# DIRECTIONS:
In which lines of the data does the string "value" appear? Copy every one.

# THE DATA:

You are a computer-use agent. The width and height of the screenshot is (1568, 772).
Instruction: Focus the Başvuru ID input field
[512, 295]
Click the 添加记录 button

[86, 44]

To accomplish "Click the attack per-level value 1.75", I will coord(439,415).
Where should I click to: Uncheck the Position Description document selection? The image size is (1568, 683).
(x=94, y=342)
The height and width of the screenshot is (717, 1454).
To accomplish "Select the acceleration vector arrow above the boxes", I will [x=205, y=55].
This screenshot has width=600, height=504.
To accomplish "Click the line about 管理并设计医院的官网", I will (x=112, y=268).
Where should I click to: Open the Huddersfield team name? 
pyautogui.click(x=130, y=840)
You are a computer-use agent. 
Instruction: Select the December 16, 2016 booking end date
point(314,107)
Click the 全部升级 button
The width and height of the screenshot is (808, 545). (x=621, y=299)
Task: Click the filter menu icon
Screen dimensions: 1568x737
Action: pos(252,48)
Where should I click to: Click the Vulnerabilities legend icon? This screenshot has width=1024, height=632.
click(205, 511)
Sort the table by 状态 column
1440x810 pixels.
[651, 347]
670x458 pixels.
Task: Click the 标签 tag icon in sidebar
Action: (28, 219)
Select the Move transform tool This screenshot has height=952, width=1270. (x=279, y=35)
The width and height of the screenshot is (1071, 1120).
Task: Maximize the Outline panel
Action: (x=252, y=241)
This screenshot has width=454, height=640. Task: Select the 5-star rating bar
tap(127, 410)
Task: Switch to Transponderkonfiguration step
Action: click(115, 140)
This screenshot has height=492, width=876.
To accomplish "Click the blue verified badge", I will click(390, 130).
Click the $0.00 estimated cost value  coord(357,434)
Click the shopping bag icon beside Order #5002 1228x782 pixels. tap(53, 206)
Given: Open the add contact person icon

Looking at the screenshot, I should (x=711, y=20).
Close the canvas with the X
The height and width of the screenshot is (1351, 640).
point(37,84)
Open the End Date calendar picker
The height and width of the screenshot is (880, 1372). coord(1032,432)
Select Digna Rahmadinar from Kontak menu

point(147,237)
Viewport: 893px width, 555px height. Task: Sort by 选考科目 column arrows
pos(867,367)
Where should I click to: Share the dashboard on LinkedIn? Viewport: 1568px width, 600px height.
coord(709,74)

# EXERCISE RESPONSE:
To accomplish "Click the attack per-level value 1.75", I will coord(439,415).
Click the $0.00 estimated cost value  coord(357,434)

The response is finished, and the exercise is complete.